OBJECTIFS:
A. D'après le texte fourni, quelle somme devrait s'ajouter à la dette publique fédérale au cours des quatre prochaines années en raison des déficits planifiés ?
B. Recopiez, s'il vous plaît, tout le texte fourni depuis « Si le gouvernement » jusqu'à « Walter J. Somers. ».

Si le gouvernement fédéral a jusqu’ici remporté son pari en cumulant des déficits budgétaires pour stimuler la croissance de l’économie canadienne, poursuivre une telle stratégie au cours des années à venir serait risqué, conclut une étude dévoilée aujourd’hui par le Centre sur la productivité et la prospérité – Fondation Walter J. Somers.

« Selon les prévisions actuelles du gouvernement fédéral, environ 84,7 milliards de dollars devraient s’ajouter à la dette publique fédérale au cours des quatre prochaines années en raison des déficits planifiés, précise Robert Gagné, directeur du CPP et coauteur de l’étude. Si cette volonté se concrétise, la stratégie fédérale aura donc ajouté plus de 140 milliards de dollars à la dette publique fédérale pour financer une croissance économique de court terme. Le problème, c’est que cette dette perdura à long terme, et ses conséquences sur le plan de l’équité entre les générations de contribuables pourraient s’avérer considérables ».

MATÉRIEL FOURNI:
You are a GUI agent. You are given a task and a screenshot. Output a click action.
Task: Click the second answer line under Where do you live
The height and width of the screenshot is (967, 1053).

RÉSULTATS DE L'EXERCICE:
A. Environ 84,7 milliards de dollars.

B.
Si le gouvernement fédéral a jusqu’ici remporté son pari en cumulant des déficits budgétaires pour stimuler la croissance de l’économie canadienne, poursuivre une telle stratégie au cours des années à venir serait risqué, conclut une étude dévoilée aujourd’hui par le Centre sur la productivité et la prospérité – Fondation Walter J. Somers.